The St James Medical Practice in County Court Road is contemplating a move to a new purpose-built site in the Kilhams Way area of North Lynn.
The news has sparked concern from some of its 16,500 patients (of which 1,718 are over 75) with councillors worried about accessibility.
But speaking to the Lynn News this week, practice manager Kathy Foley and GP executive partner Dr Antonia Moussakou said nothing was decided yet.
However, both agreed that parking was a major issue driving any move.
The surgery only has a small car park and double yellow lines outside.

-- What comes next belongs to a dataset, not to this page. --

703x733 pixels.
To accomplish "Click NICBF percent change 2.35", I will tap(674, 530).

Mrs Foley said: “Parking enforcement officers are literally stood outside stopping patients from dropping people off.
“We approached the (St James’) multi-storey car park to emulate what happens in Norwich, where the surgery in the centre of the city, is given free parking. But they would not agree to that.”

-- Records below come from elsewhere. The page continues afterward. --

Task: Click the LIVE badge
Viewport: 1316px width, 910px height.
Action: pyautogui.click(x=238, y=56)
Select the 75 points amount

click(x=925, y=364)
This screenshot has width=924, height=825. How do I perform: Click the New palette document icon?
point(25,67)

Dr Moussakou said that people had been alarmed by the story but that a move was still some way off.
She said: “We have had to deal with a lot of phone calls from patients saying ‘when are you moving’. But we are not moving at this moment in time. It could be three years. We are exploring our options.
“The priority is transport links, such as bus routes. We don’t want to discriminte against anyone that does not drive. We would have preferred to have stayed central. But we need to expand and it has proved impossible here.
“The diocese will not let us remove the tombstones on the land next door, even though there are no bodies buried there.
“We looked at moving into the nursery next door, but that denied by the planners. We also looked at the empty tax office but that cost too much to contemplate.”
There are 13 doctors working out of the surgery, currently using 23 rooms.
A move to Hillington Square was ruled out because the site was too small, South Quay was deemed to be a flood risk and Lynn’s Old Post Office in Baxter’s Plain was slated for residential use instead.
“If it does go through, it could be two to three years,” said Mrs Foley.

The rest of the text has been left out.